❶ 「1/n˄p」 for p>0
❷ 「c˄n」 for |c|<1
❸ 「n˄p·c˄n」 for p>0 and |c|<1
❹ 「c˄n/n!」 for c∈ℝ
❺ 「n˄p/n!」 for p>0ᐥ
Proof of ❶
∀ε>0 ∃N∈ℕ such that N > 1/ε.
n > N
⇒ n > 1/ε
⇒ 1/n < ε
⇒ |1/n−0| < ε
「1/n」 is a null sequence.
By the power rule, 「(1/n)˄p」 is also a null sequence.
Proof of ❷
(1) c>0
∀c in (0,1) ∃x>0 such that c=1/(1+x).
∃N∈ℕ such that n>N ⇒
|cⁿ|
= |1/(1+x)ⁿ|
┄
Binomial expansion
(1+x)ⁿ
= 「「nꞒk」·x˄k Σk=0,n」
≥ 「「nꞒk」·x˄k Σk=0,1」
= 1+nx
┄
≤ |1/(1+nx)|
< |1/(nx)|
= |(1/x)·(1/n)|
┄
「1/n」 is a null sequence and so is 「(1/x)·(1/n)」 by the scalar product rule.
┄
< ε
(2) c=0
「0ⁿ」 is a null sequence.
(3) c<0
∀ε>0 ∃N∈ℕ such that n>N ⇒ |cⁿ| = |-cⁿ| < ε.
Proof of ❸
(1) p=1, 0<c, n≥2
∀c in (0,1) ∃x>0 such that c=1/(1+x).
∃N∈ℕ such that n>N ⇒
|n·cⁿ|
= |n/(1+x)ⁿ|
┄
Binomial expansion
(1+x)ⁿ
= 「「nꞒk」·x˄k Σk=0,n」
≥ 「「nꞒk」·x˄k Σk=2,2」
= n!/((n−2)!·2!)·x²
= n(n−1)x²/2
┄
≤ |n·2/(n(n−1)x²)|
= |(2/x²)·(1/(n−1))|
┄
「1/n」 is a null sequence and so is 「(1/x)·(1/n)」 by the scalar product rule.
┄
< ε
(2) c=0
「n·0ⁿ」 is a null sequence.
(3) c<0
∀ε>0 ∃N∈ℕ such that n>N ⇒ |n·cⁿ| = |-n·cⁿ| < ε.
(4) p>0
|c|<1 ⇒ |c˄(1/p)|<1
「n·(c˄(1/p))˄n」 is a null sequence for p>0 and |c|<1.

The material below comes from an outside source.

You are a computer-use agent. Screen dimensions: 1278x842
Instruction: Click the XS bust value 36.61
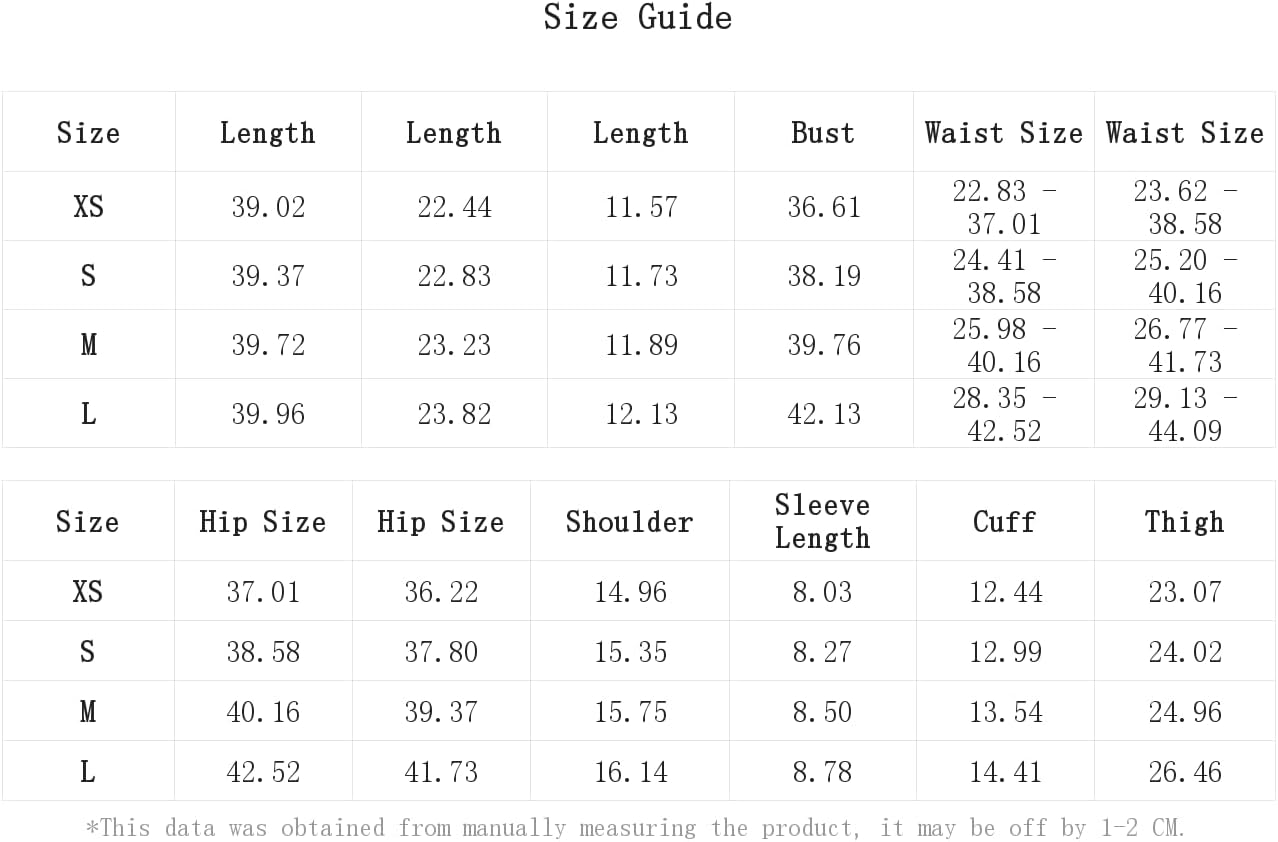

By the power rule, 「(n·(c˄(1/p))˄n)˄p」=「n˄p·c˄n」 is a null sequence for p>0 and |c|<1.
Proof of ❹
(1) c>0
∃m∈ℤ such that m+1>c.
∀ε>0 ∃N>m in ℕ such that n>N ⇒
|c˄n/n!|
= |「c/k Ꝑk=1,n」|
= |「c/k Ꝑk=1,m」·「c/k Ꝑk=m+1,n」|
┄
c/k < 1 for k ≥ m+1
「c/k Ꝑk=m+1,n」 ≤ c/n for k ≥ m+1
┄
≤ |「c/k Ꝑk=1,m」·(c/n)|
┄
「1/n」 is a null sequence and so is 「c/k Ꝑk=1,m」·c·(1/n) by the scalar product rule.
┄
< ε
(2) c=0
「0ⁿ/n!」 is a null sequence.
(3) c<0
∀ε>0 ∃N∈ℕ such that n>N ⇒ |cⁿ/n!| = |-cⁿ/n!| < ε.
Proof of ❺
「n˄p/n!」
= 「n˄p·(1/2)˄n·2˄n/n!」
┄
「n˄p·c˄n」 is a null sequence for |c|<1 and so is 「n˄p·(1/2)˄n」.
「c˄n/n!」 is a null sequence for c∈ℝ and so is 「2˄n/n!」.
┄
By the product rule, 「n˄p/n!」 is a null sequence.